* _INSTRUCTION 1_:
Reproduce verbatim the lines of the records from the line containing "Task: Cancel the" through the line containing "Action: [436, 68]", both lines included.
* _INSTRUCTION 2_:
Write the next part of the essay on the Renga poet Sogi, picking up from the end of its final paragraph.

* _GIVEN PASSAGE_:
•••••
On Sogi
Of all the Renga poets I have spent time with the poet Sogi is the one I find most inspiring. Sogi lived from 1421 to 1502, a time of tremendous turmoil in Japan. During his long life Sogi was in much demand as a Renga Master and traveled throughout Japan leading Renga sessions and teaching this art. The Renga of Sogi’s day was the 100-Verse form known as Hyakuin. It is a complex form and it is said that it took twenty years of study to be able to internalize all the rules governing the placement of verses in a Hyakuin. It has been suggested by some scholars, such as Steven D. Carter, that the heavily rule laden nature of the Hyakuin served the function of providing a place of order in a time of great political and social upheaval. (The Road to Komatsubara, page 111.)
We don’t know a lot about Sogi’s personality which is in keeping with the art that he practiced. Carter writes, “One suspects that the final reason for his rather bland showing in the chronicles of his time is a result of the peculiar demands of his profession – for his age clearly saw him more as a renga master than as a celebrity. One ruling principle of linked verse, as well as of its practitioners, was anonymity. As the rules show so vividly, when he composed linked verse the poet entered a preconstituted world that in many ways represented a whole tradition.” (The Road to Komatsubara, page 109.) This is what I meant when I wrote in an earlier post that Renga was similar to the western Classical Period of music, where composers wrote within the strictures of a strong, inherited tradition; so much so that at times it is difficult to distinguish one composer from another, at least at first.
Interestingly, though, Sogi has left us some Solo Renga and it is in these solo ventures that one begins to cut through the fog of anonymity and see clearly the greatness of this poet. In particular, three years before Sogi died he wrote “A Hundred Stanzas Related to ‘Person” by Sogi Alone”. It is translated in Earl Miner’s “Japanese Linked Poetry”. Miner writes of this Renga:
“ . . . Three years before his death, the old renga master devoted four months to composing a sequence that would satisfy him. Such a long period is quite special, if not unique, and we may well think that only an accomplished master could make of it something particularly valuable. Sogi described his process of composition in the usual humble terms: ‘ . . . in 1499 I entered my seventy-ninth year, and about the 20th of the Third Month I found myself unable to let pass silently my emotions for the falling flowers and composed a brief sequence. As I later added one stanza and then another, I found myself enfeebled in mind and at a loss for words, utterly lacking the ability to think. But when I looked on the moon in this mental stupor, I found myself unable to stop what I had begun. As I completed something more than half the sequence, I found myself wondering how it might turn out, and at last, by the end of the seventh month, I brought it to a close’.” (Japanese Linked Poetry, page 227.)
•••••
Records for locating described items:
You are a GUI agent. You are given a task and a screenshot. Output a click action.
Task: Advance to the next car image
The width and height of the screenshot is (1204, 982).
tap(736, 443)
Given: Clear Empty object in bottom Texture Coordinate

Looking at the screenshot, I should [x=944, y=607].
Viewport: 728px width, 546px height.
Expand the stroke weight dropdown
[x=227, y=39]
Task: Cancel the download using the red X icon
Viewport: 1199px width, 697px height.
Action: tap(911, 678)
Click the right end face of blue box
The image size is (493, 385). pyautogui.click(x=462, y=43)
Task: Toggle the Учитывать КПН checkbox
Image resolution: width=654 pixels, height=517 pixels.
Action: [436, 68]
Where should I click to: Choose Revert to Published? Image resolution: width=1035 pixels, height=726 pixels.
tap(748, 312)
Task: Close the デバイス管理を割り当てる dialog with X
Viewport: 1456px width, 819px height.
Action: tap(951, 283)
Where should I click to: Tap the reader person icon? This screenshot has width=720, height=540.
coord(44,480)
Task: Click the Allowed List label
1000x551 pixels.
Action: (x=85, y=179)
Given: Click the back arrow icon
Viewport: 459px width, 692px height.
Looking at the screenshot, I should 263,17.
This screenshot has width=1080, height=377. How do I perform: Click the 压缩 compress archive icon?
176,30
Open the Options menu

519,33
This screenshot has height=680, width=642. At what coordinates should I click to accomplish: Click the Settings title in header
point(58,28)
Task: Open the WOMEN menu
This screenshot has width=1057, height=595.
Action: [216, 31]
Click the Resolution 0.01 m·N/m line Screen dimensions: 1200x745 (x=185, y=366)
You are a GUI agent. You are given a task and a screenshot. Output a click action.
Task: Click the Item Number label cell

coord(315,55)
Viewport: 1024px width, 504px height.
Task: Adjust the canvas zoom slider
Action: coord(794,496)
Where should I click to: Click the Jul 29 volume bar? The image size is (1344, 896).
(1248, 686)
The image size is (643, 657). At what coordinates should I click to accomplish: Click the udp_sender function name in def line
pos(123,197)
•••••
* _OUTPUT 1_:
Task: Cancel the download using the red X icon
Viewport: 1199px width, 697px height.
Action: tap(911, 678)
Click the right end face of blue box
The image size is (493, 385). pyautogui.click(x=462, y=43)
Task: Toggle the Учитывать КПН checkbox
Image resolution: width=654 pixels, height=517 pixels.
Action: [436, 68]

* _OUTPUT 2_:
I have found this particular Renga a constant source of inspiration. First, it inspired me to undertake solo Renga, with the authority of Sogi I felt that it was a legitimate undertaking. Second, I have found the links in this Renga, and the links in those Renga led by Sogi, to be particularly clear, to be excellent models to emulate and admire. There is a clarity about the flow of Sogi’s Renga that I often struggle finding in other Renga poets. I think that this is partly due to the heavy use of allusion in classical Renga, and also Haikai, and not being familiar with the references. Thus a great deal of annotation is needed in order to understand what is being linked. Sogi also uses allusion, but his verses seem to work on two levels. On one level there is what I think of as a “plain link”; that is to say the link does not require that one know the allusion in order to perceive the linkage. On a second level, the allusion to a Waka Collection, or other famous Japanese source is there to deepen the connection. The threads of Sogi’s linkages are always accessible, though they are often subtle as well. Here’s an example from Minase:
Entering the clouds
Today I crossed the peak where flowers
Had completely fallen (Socho)
Listening I hear farewells
In cries of spring geese overhead (Shohaku)
“Entering the clouds” is echoed by “spring geese overhead”; they are both upward moving and contain a similar motion. “Fallen flowers” link to “farewells”, they are both images of parting. “Entering the clouds” links to “farewells” because they both are images of entering the unknown and the shrouded. The first verse is a late spring verse because of the completely fallen flowers. The second verse is also late spring because of the spring geese. Yet there are also distinctions between the two. The first is visual, the second primarily sonic. Linked together the visual and the sonic form a unified and broad image. These two verses are followed by:
Oh stay on a while
Can you also think so common
This cloud-dimmed moon (Sogi)
Here Sogi deflects the moving away motion of the previous two verses and we are asked to stop and linger over the moon. But the moon is still upward, in the sky, but the motion of entering, and the motion of the geese, is now changed to a pause.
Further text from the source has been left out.